## start RECORDED DATA

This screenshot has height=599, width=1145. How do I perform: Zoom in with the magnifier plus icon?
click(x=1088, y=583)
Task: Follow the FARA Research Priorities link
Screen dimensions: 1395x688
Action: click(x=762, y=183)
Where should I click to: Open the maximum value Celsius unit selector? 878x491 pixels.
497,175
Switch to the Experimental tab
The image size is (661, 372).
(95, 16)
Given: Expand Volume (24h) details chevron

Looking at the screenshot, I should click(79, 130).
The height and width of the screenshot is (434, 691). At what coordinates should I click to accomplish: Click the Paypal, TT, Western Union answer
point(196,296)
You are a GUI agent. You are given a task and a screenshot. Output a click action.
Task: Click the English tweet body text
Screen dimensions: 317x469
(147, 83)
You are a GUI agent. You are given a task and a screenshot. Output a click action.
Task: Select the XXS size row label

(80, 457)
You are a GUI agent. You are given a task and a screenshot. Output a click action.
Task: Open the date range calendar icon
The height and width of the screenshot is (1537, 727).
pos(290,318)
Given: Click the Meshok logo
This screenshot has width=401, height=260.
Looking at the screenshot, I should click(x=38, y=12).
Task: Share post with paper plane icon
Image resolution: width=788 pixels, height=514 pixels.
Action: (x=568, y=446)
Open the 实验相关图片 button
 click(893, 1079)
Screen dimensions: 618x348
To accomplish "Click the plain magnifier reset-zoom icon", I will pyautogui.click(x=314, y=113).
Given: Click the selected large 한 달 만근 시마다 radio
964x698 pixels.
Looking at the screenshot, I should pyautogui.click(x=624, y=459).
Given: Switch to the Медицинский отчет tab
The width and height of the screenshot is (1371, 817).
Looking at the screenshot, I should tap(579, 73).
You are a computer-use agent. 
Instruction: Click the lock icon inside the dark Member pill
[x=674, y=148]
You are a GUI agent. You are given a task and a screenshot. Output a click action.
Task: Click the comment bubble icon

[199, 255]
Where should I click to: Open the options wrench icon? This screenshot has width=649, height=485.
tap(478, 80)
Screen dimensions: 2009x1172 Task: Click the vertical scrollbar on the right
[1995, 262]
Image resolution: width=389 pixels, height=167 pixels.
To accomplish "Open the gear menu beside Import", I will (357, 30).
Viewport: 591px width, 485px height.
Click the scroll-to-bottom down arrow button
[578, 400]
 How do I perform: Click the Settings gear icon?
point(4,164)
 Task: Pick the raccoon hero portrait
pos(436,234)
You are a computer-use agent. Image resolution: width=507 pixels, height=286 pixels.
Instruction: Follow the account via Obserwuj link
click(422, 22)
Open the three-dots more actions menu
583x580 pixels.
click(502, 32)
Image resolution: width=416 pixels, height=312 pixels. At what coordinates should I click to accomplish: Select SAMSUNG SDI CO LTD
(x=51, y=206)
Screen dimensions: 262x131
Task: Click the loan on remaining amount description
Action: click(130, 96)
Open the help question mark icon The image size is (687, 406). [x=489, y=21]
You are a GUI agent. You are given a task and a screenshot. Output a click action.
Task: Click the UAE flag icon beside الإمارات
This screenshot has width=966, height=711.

## end RECORDED DATA

▸ GIVEN PROBLEM:
Count how many lines above contain the string "Switch", treating uppercase and lowercase as different, and reply with the number alone.

▸ PROBLEM SOLUTION:
2